North-Central Section - 39th Annual Meeting (May 19–20, 2005)

Paper No. 11
Presentation Time: 11:40 AM


JOHNSON, Thomas C., Large Lakes Observatory, Univ of Minnesota, Duluth, MN 55812, SCHOLZ, Christopher A., Syracuse Univ, 204 Heroy Geology Lab, Syracuse, NY 13244-1070, KING, John, Marine Geology & Geophysics, Univ of Rhode Island Graduate School of Oceanography, Narragansett Bay Campus, Narragansett, RI 02882 and COHEN, Andrew S., Department of Geosciences, Univ of Arizona, Tucson, AZ 85721,

A major drilling project is being undertaken on Lake Malawi in February – March 2005 to recover long, continuous records of past climate change in the southern tropics of East Africa. Lake Malawi is the second largest lake in the East African Rift Valley. It is about 650 km long, 40 km wide, and has a maximum depth of 700 m.

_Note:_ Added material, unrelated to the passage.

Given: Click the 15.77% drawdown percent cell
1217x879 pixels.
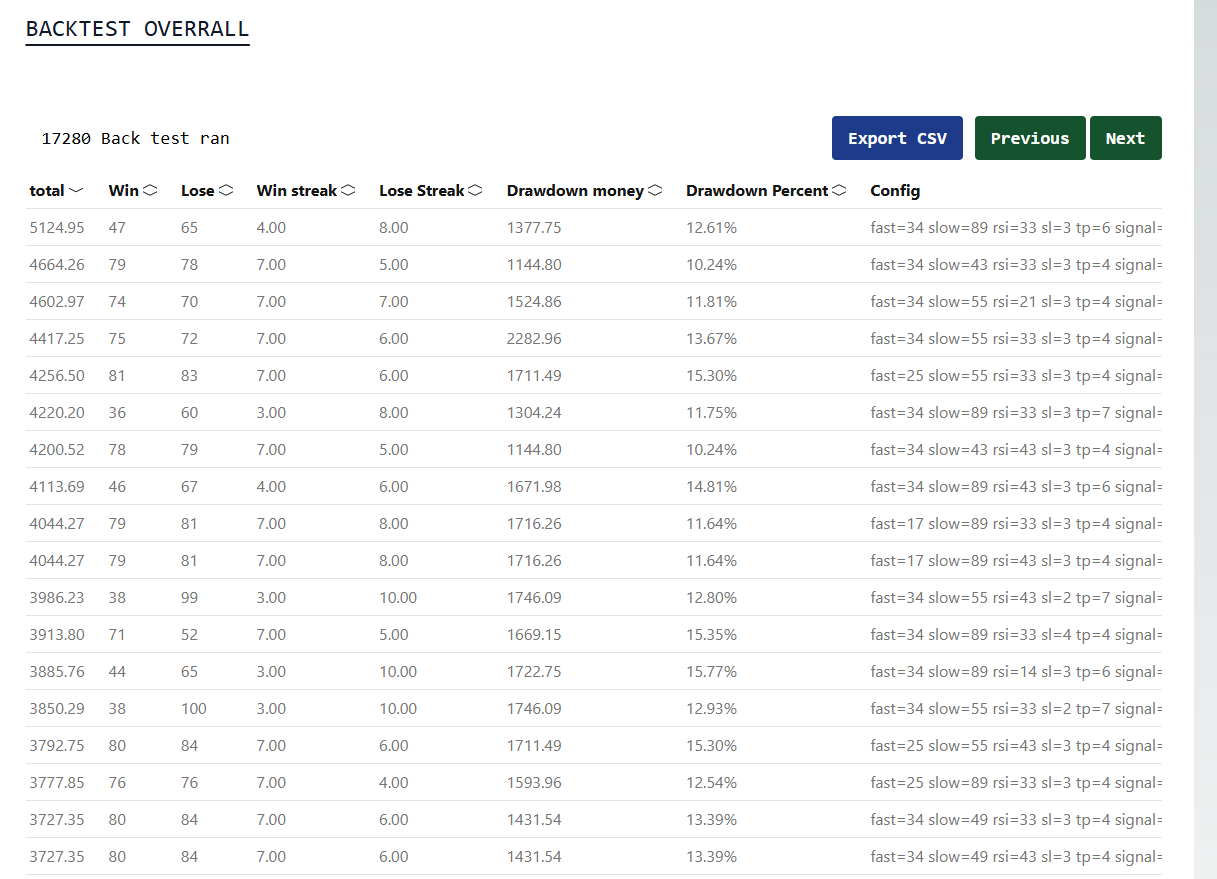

The lake is anoxic below a depth of 200 m. The drilling project targeted a deep-water site (600 m water depth) in the central basin, where seismic reflection profiles indicate a history of continuous sediment accumulation for at least the past million years. A second site is in about 400 m depth in the north basin, where piston cores recovered in the past have revealed a rich, 25,000-year record of past lake water temperature and dynamic response of the Intertropical Convergence Zone to global climate forcing. At the time of writing this abstract, drilling operations had not yet begun. This presentation will provide information on drilling operations, sediment core recovery, and estimates of what paleoclimate results will be produced in the coming years of analysis of this unique sequence of sediments.